U.S. sanctions on Iran are scheduled to kick in Nov. 4. Companies that do business with or in Iran without a special permit will risk being cut off from the U.S. markets and banking system. So far, businesses seem unlikely to take that risk and most have begun cutting ties from Iranian markets, The New York Times reported.

Effective sanctions will cripple Iran. About 70 percent of Iran’s exports in 2017 were either oil or petroleum related products. The Iranian government made around $50 billion on oil revenue. (RELATED: EU Pledges $20.7 Million To Iran To Offset Effects Of US Sanctions)

Iran has attempted similar schemes before, obscuring the movement of its oil tankers to maintain trading and supply routes with allies despite sanctions.

In the latter half of 2016, tankers transporting around 20 percent of Iran’s oil exports cut their radio-signal tracking systems or mislead officials about their cargo’s place of origin, The Wall Street Journal reported.

Turning off a ship’s tracking system is not against international or maritime laws. Some ships may do it temporarily to avoid detection by pirates.

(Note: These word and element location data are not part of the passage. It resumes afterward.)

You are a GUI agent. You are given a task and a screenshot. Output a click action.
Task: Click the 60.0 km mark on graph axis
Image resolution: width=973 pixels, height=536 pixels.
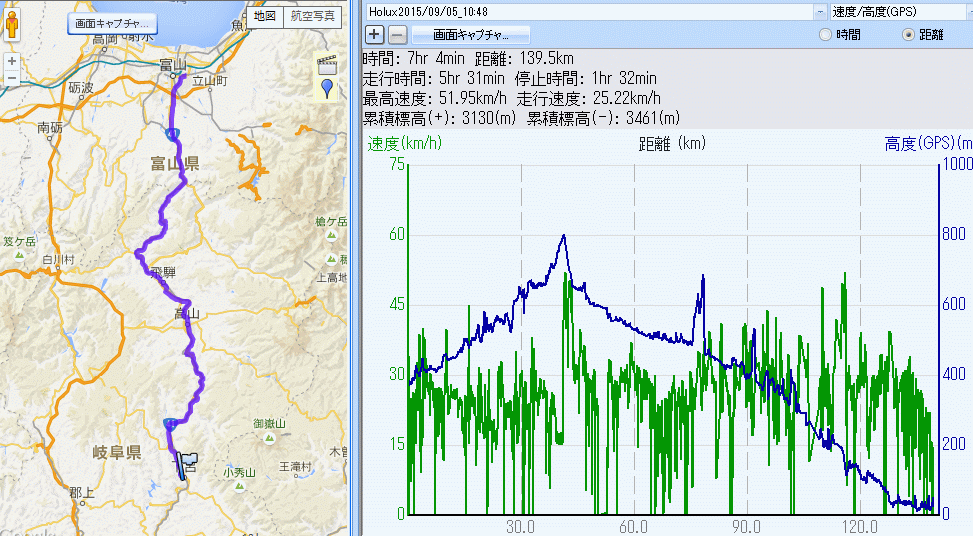pos(634,526)
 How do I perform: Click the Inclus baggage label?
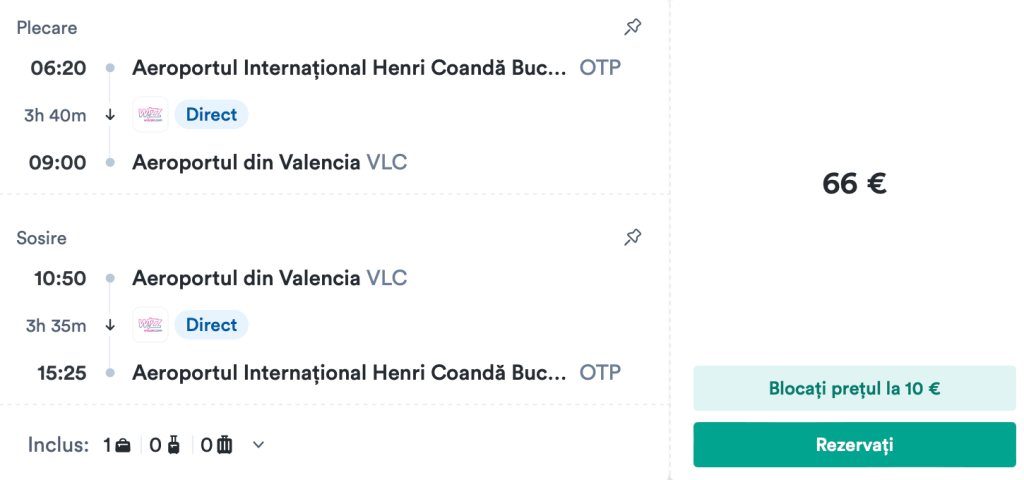[x=58, y=445]
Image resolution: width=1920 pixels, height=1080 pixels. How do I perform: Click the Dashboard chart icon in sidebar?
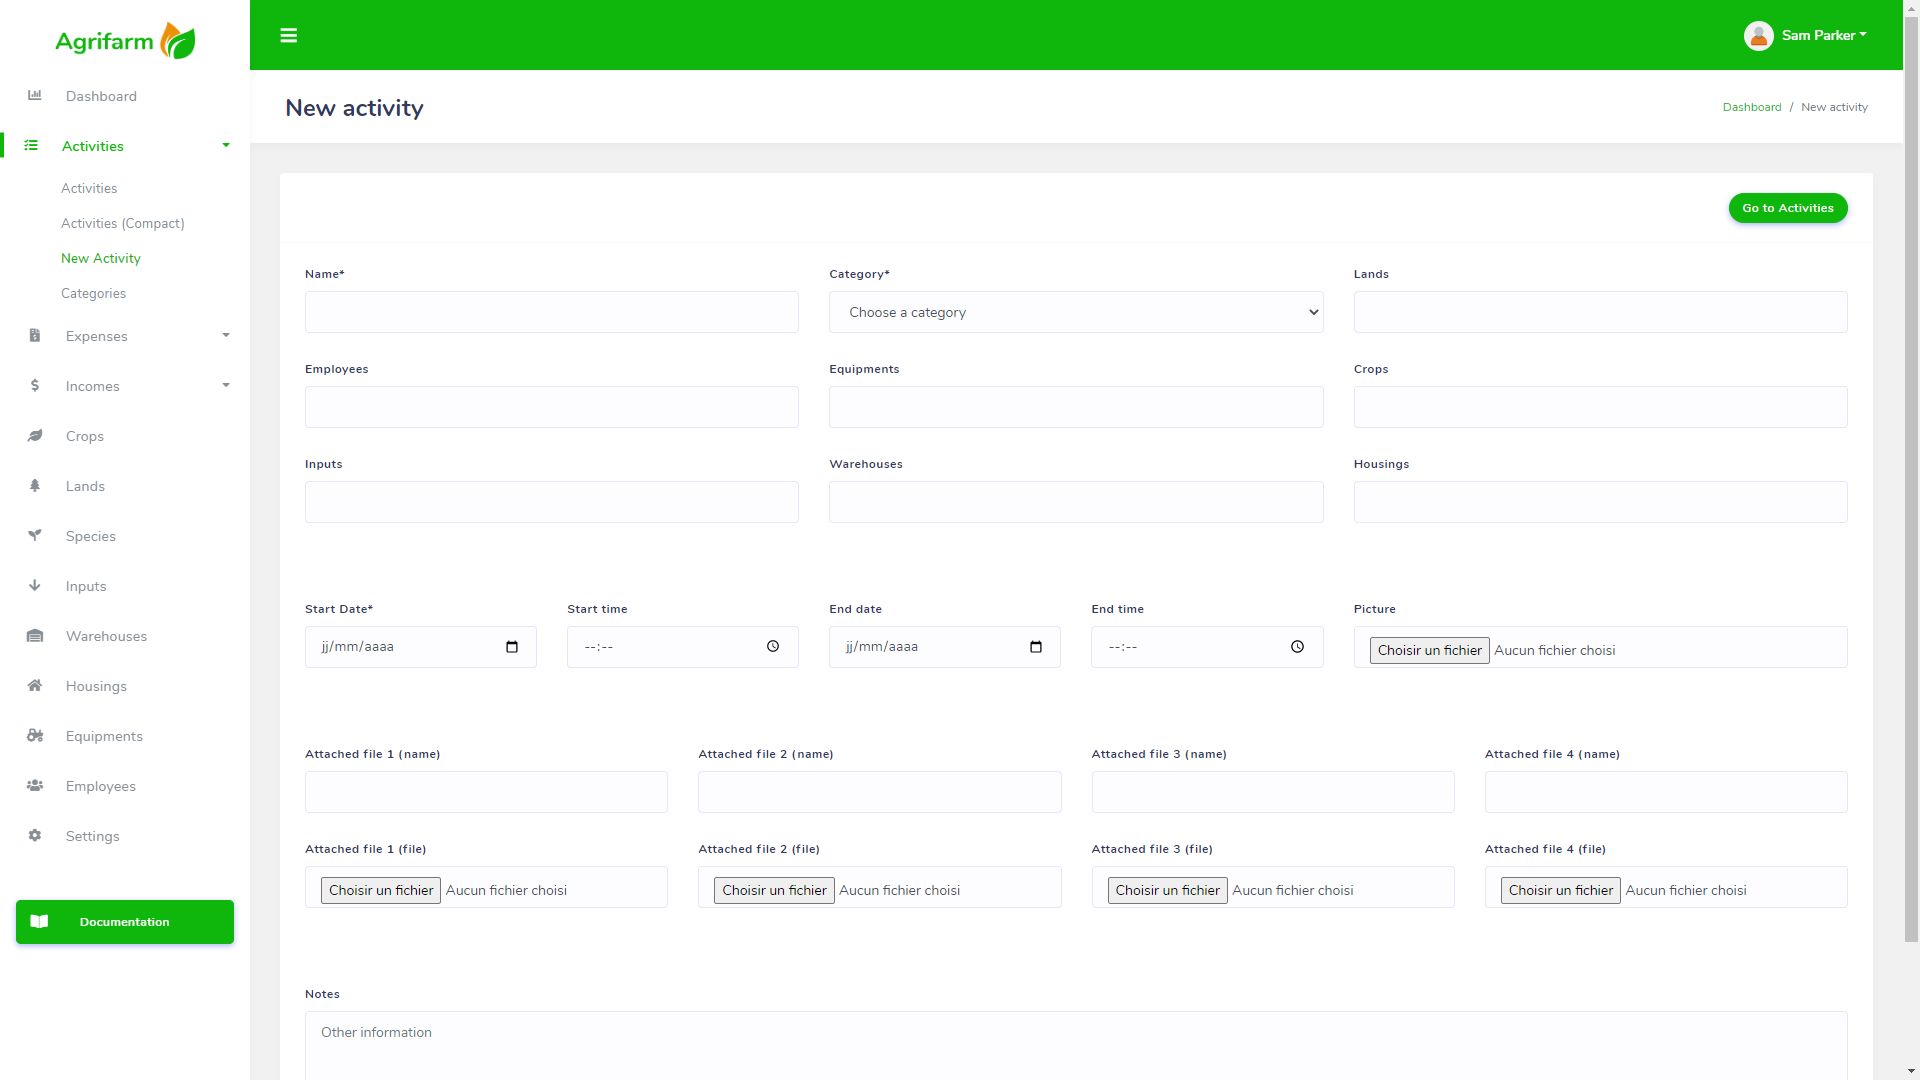[35, 96]
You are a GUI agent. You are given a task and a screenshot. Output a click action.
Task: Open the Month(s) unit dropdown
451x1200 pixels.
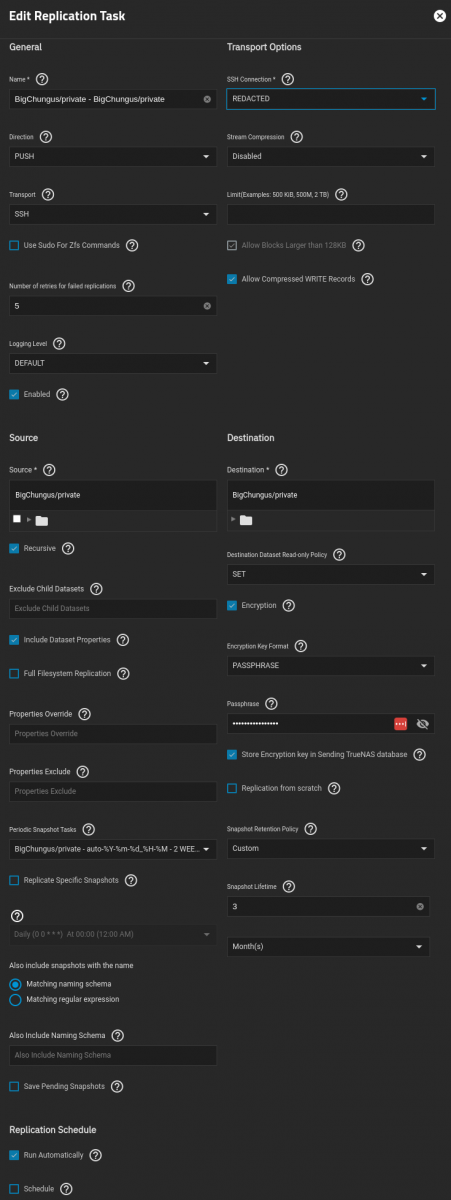click(328, 946)
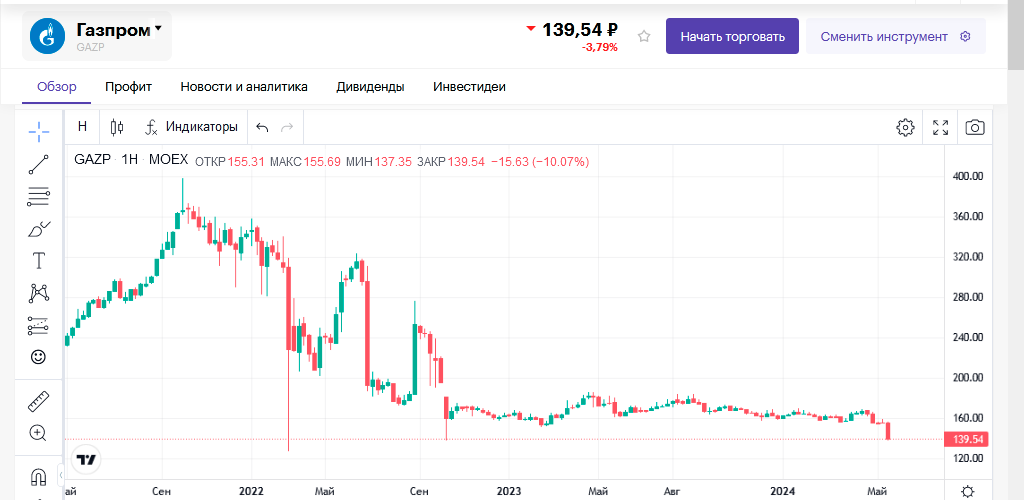Click the Сменить инструмент button

pos(895,37)
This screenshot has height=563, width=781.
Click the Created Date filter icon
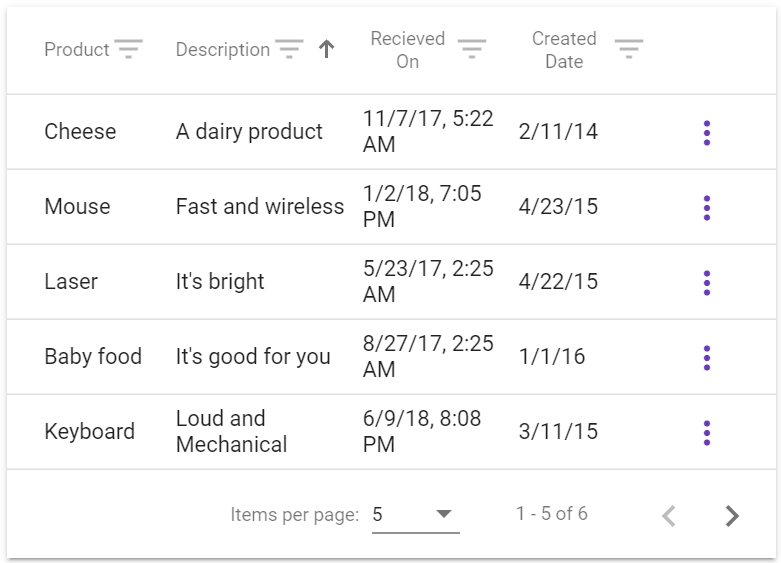coord(628,49)
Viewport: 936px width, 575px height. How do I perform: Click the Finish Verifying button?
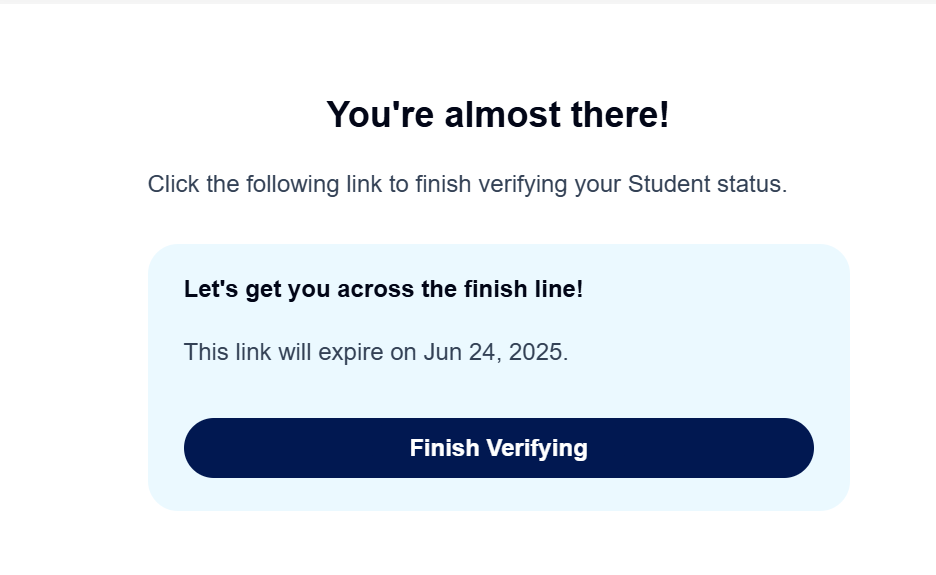498,448
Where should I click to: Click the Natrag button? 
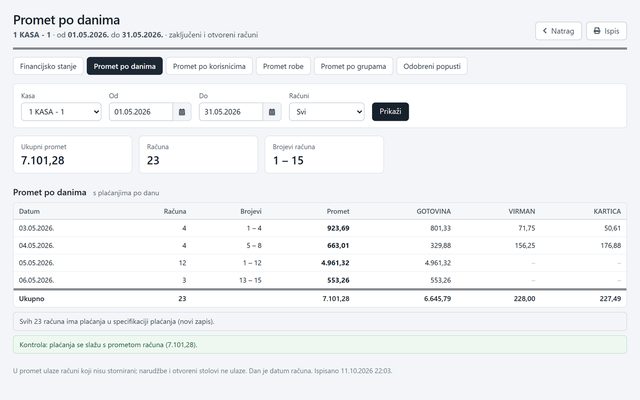coord(558,31)
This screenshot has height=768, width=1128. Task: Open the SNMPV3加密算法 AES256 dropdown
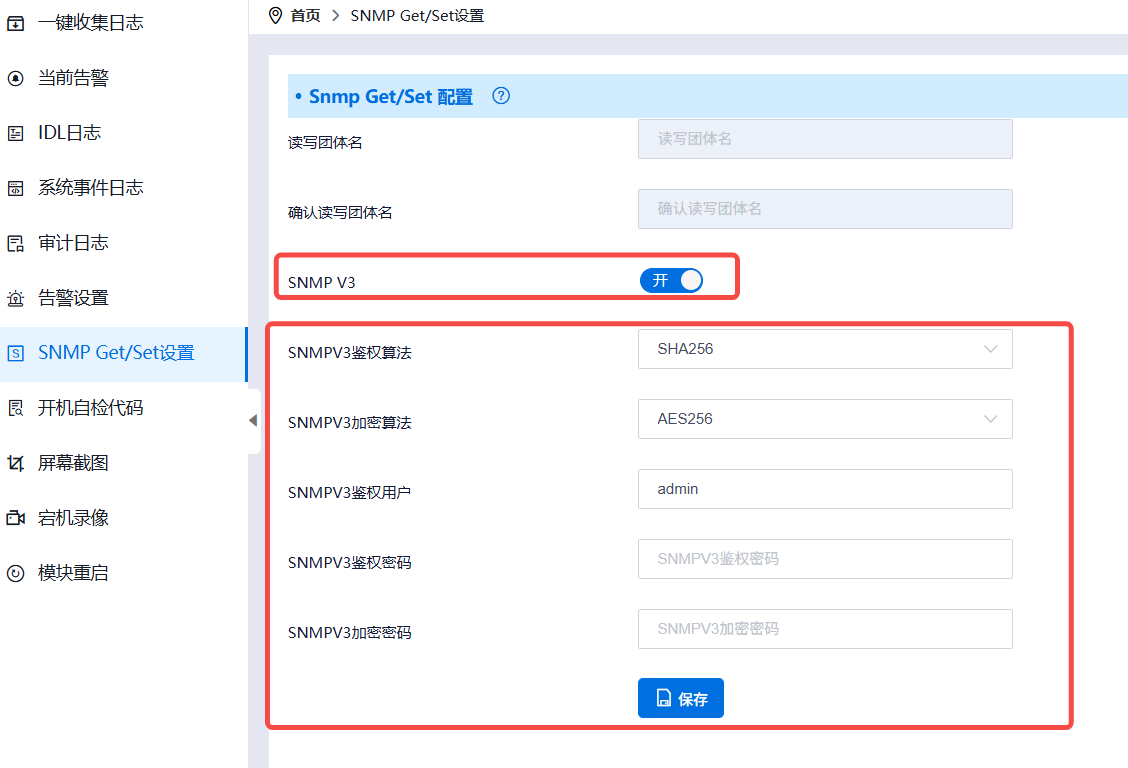click(824, 419)
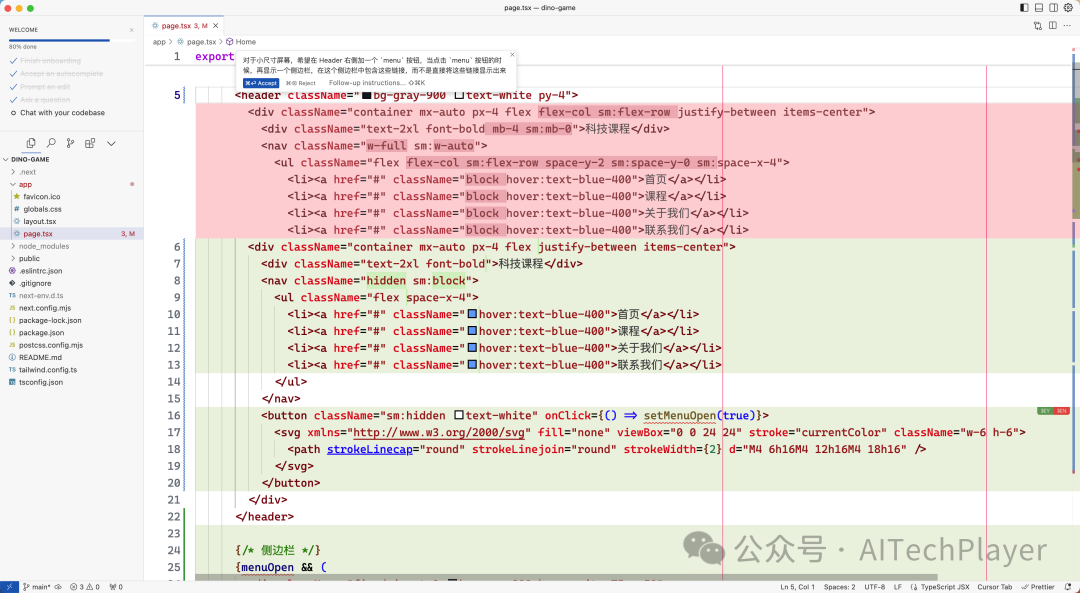Viewport: 1080px width, 593px height.
Task: Open layout.tsx from the file tree
Action: 39,221
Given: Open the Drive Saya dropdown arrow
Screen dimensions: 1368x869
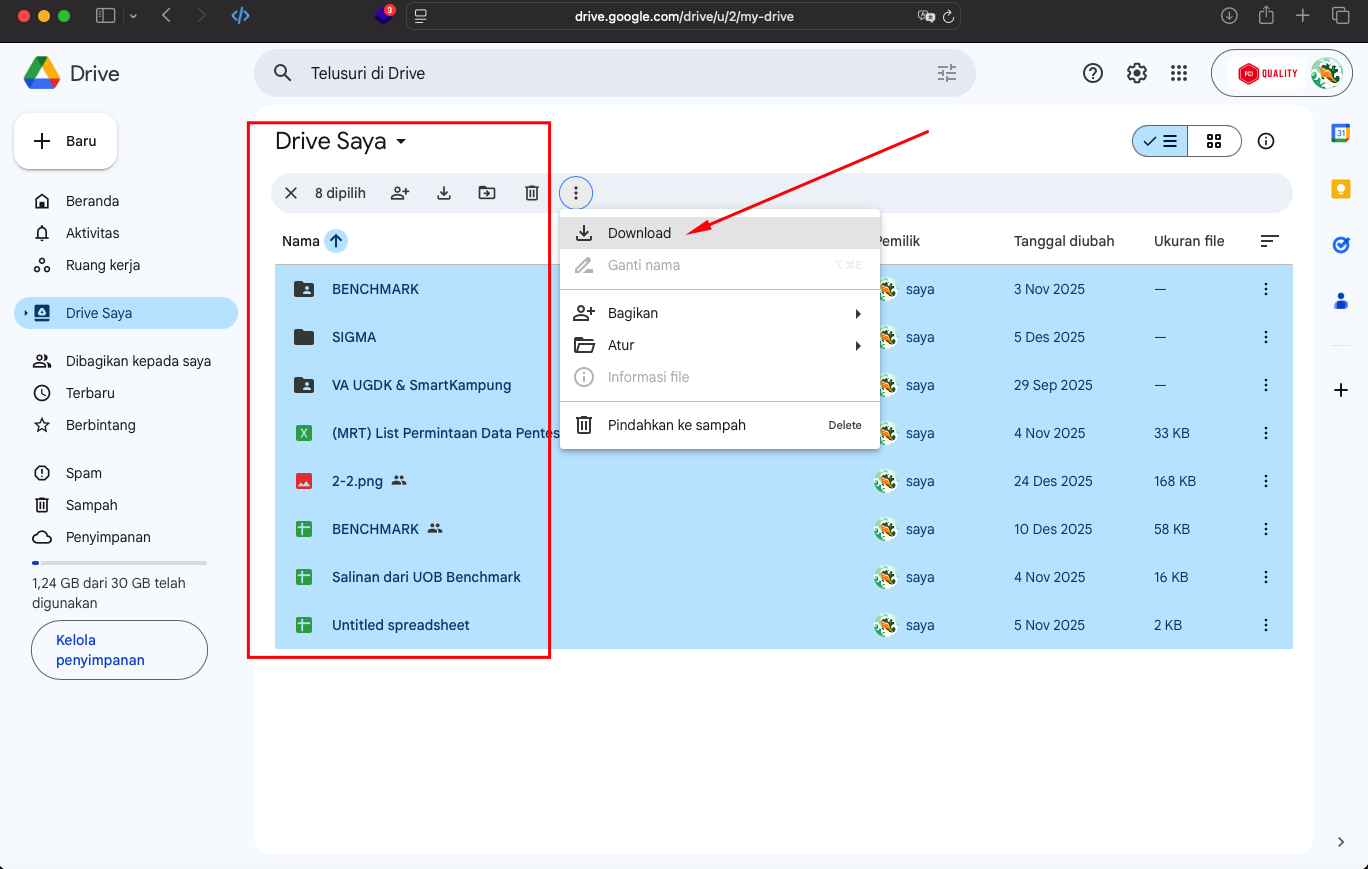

“This tactic can also be used to hide the genuine details of a voyage so as to enable the breach of sanctions,” International Maritime Bureau Director Pottengal Mukundan told WSJ in 2017.

Iranian tankers were sending false satellite signals in 2012 to global tracking systems in order to cover the movement of ships from its ally Syria. The two countries often work together to avoid sanctions placed on either or both, Reuters reported.